STORED DATA:
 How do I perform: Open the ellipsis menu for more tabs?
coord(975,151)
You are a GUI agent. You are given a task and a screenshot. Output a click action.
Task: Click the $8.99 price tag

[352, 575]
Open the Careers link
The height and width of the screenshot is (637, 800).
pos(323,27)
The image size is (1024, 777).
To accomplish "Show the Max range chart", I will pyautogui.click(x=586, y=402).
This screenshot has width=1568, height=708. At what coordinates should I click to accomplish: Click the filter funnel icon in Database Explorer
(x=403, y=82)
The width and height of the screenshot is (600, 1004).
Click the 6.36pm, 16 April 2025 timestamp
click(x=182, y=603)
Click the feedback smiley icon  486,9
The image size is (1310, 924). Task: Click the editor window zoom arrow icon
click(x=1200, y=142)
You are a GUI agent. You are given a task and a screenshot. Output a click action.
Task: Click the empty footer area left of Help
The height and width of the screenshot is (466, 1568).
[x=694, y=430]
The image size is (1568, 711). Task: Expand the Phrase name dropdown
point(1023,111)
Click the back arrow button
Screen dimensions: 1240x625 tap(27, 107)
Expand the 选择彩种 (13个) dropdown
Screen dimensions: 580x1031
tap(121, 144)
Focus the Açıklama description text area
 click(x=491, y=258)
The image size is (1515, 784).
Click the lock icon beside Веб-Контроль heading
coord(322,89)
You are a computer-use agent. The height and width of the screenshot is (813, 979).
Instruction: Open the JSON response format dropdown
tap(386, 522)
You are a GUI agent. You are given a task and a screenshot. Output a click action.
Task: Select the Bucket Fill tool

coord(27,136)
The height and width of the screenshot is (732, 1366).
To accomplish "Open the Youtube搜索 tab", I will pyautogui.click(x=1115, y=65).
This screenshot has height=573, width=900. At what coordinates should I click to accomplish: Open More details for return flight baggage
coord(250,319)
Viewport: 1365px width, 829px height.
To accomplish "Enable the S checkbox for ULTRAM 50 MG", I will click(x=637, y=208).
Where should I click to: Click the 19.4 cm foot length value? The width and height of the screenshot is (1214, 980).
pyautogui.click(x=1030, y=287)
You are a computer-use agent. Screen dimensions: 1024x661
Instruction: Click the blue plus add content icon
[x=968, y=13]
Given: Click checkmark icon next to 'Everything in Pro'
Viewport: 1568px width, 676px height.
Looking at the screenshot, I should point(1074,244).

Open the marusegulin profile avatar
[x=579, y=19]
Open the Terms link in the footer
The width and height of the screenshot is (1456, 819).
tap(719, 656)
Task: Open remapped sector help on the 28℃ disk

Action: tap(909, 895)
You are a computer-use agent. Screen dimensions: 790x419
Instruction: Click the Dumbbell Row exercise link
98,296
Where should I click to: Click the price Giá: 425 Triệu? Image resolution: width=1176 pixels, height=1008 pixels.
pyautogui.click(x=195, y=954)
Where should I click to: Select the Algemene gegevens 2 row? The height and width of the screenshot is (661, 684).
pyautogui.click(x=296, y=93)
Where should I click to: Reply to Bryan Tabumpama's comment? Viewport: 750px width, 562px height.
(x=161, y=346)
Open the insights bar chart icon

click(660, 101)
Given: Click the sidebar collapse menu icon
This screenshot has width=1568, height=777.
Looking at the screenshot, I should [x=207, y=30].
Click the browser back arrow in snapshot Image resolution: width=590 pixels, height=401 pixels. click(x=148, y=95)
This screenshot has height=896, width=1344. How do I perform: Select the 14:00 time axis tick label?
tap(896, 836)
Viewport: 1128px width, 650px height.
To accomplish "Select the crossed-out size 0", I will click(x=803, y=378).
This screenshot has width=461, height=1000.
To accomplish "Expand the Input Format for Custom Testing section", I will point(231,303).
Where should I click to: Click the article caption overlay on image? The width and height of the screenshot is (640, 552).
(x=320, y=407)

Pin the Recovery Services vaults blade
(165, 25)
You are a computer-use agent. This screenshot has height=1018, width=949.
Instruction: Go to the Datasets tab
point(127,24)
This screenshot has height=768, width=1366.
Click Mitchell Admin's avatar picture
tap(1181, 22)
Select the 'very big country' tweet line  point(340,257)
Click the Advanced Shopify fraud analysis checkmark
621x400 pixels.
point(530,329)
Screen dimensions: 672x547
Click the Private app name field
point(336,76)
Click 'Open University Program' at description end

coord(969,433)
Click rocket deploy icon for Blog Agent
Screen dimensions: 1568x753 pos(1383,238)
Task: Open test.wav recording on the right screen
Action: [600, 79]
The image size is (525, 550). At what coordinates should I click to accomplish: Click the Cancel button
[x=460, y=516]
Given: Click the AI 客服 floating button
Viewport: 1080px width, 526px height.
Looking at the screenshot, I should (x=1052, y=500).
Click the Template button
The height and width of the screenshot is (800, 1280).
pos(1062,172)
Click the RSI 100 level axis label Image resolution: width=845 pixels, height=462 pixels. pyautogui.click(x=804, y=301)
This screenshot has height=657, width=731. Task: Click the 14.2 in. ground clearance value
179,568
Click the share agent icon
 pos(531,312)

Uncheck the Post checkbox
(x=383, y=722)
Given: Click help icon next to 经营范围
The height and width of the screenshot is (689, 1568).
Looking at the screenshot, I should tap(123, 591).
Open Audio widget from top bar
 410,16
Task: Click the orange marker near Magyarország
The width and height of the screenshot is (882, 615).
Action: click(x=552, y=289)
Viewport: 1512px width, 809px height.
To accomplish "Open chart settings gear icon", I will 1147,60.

TASK BRIEF: Please copy the line holding "Task: Click the orange" and all lines after it to the end of the records, exactly, and nothing else.

OUTPUT OF THE EXERCISE:
Task: Click the orange marker near Magyarország
The width and height of the screenshot is (882, 615).
Action: click(x=552, y=289)
Viewport: 1512px width, 809px height.
To accomplish "Open chart settings gear icon", I will 1147,60.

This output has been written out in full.